Per il vicepremier cinese Zhang Guoqing la costruzione della diga di Medog avverrà «all’insegna dell’innovazione tecnologica e del rispetto ambientale». Ma l’India non è tranquilla, perché vede crescere un intero sistema di dighe in Tibet che i cinesi hanno avviato fin dal 2000, programmando ben 193 sbarramenti idroelettrici, fra grandi e piccoli, dei quali il 60% tuttora da costruire. Fra 2013 e 2014 suscitò violente proteste in India, con tanto di bandiere cinesi bruciate in piazza, l’entrata in funzione della diga di Zangmu, sempre sul corso tibetano del Brahmaputra, che era stata iniziata nel 2009 e che ha una capacità di 0,5 GW. Un nano rispetto alla diga appena avviata. Per i cinesi puntare sulle dighe non significa solo diversificare la produzione energetica per diminuire la dipendenza dal petrolio, importato, ma anche dal carbone, di cui vanta giacimenti nazionali.

□ □ □ □ □

• Compito assegnato 1: Trascrivi parola per parola il brano sulla diga di Medog da "Per il vicepremier" fino a "vanta giacimenti nazionali." compreso.
Il brano e i record non hanno alcun legame tra loro.

• Voci del dataset:
□ □ □ □ □

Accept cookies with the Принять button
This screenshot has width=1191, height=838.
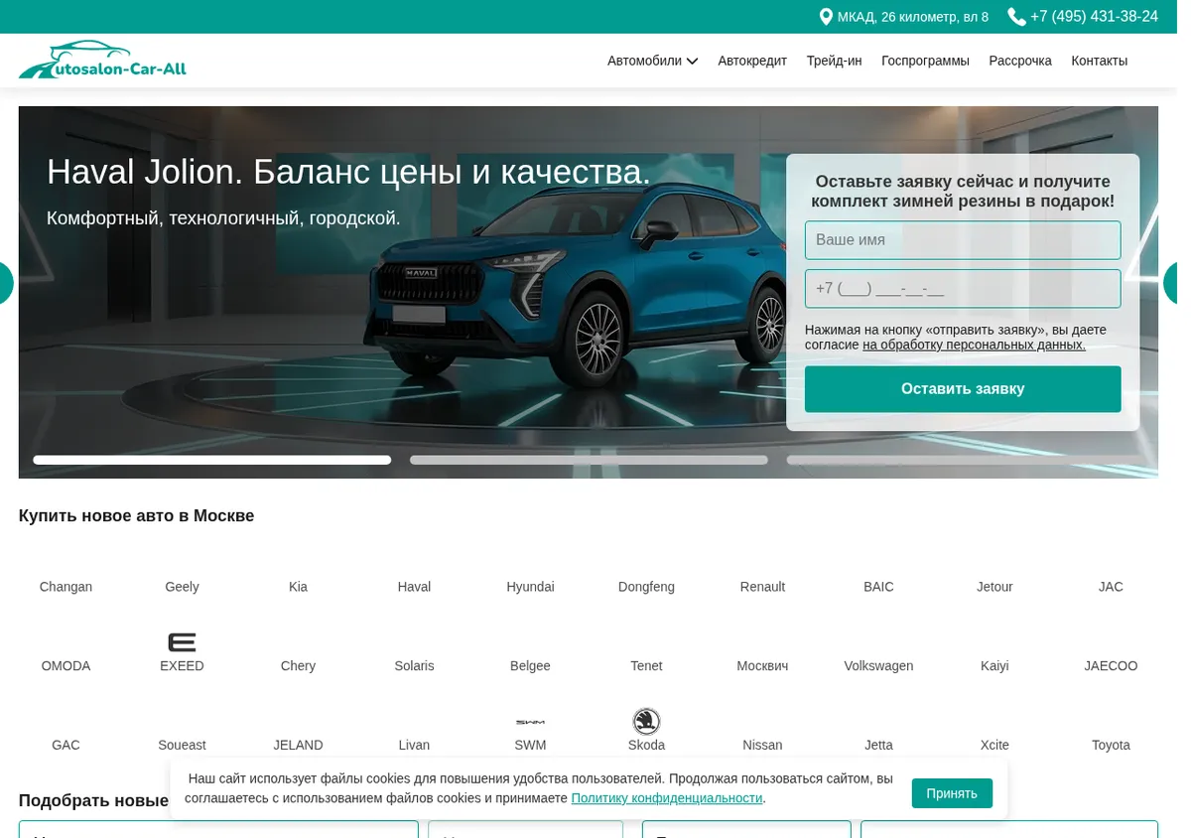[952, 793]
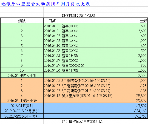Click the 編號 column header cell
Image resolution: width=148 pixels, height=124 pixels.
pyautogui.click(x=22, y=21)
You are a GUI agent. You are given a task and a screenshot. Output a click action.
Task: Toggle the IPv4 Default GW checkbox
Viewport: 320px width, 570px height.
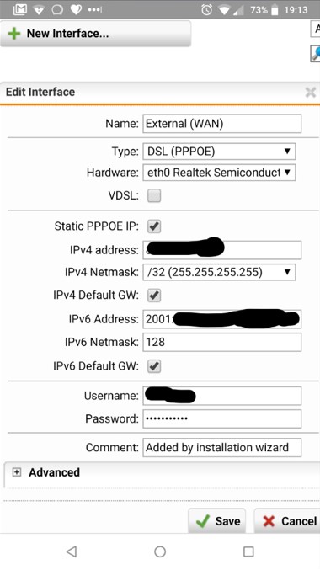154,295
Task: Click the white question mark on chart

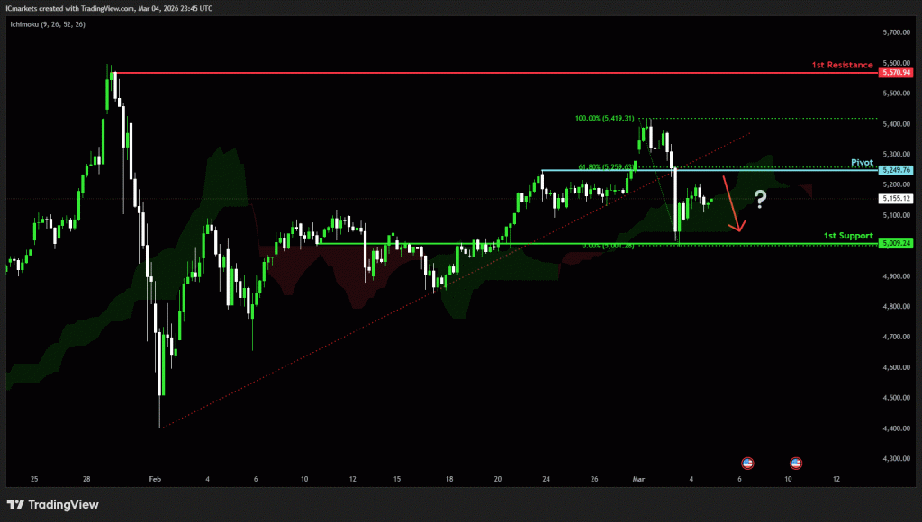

□ □ □ □ □

• Compito assegnato 2: Riscrivi tutti i record con "screen capture" al posto di ogni "screenshot", senza cambiare nient'altro e tralasciando le immagini.

• Risultato corretto 1:
Per il vicepremier cinese Zhang Guoqing la costruzione della diga di Medog avverrà «all’insegna dell’innovazione tecnologica e del rispetto ambientale». Ma l’India non è tranquilla, perché vede crescere un intero sistema di dighe in Tibet che i cinesi hanno avviato fin dal 2000, programmando ben 193 sbarramenti idroelettrici, fra grandi e piccoli, dei quali il 60% tuttora da costruire. Fra 2013 e 2014 suscitò violente proteste in India, con tanto di bandiere cinesi bruciate in piazza, l’entrata in funzione della diga di Zangmu, sempre sul corso tibetano del Brahmaputra, che era stata iniziata nel 2009 e che ha una capacità di 0,5 GW. Un nano rispetto alla diga appena avviata. Per i cinesi puntare sulle dighe non significa solo diversificare la produzione energetica per diminuire la dipendenza dal petrolio, importato, ma anche dal carbone, di cui vanta giacimenti nazionali.

• Risultato corretto 2:
Accept cookies with the Принять button
This screen capture has width=1191, height=838.
[952, 793]
Click the 編號 column header cell
Image resolution: width=148 pixels, height=124 pixels.
pyautogui.click(x=22, y=21)
You are a GUI agent. You are given a task and a screen capture. Output a click action.
Task: Toggle the IPv4 Default GW checkbox
Viewport: 320px width, 570px height.
154,295
Task: Click the white question mark on chart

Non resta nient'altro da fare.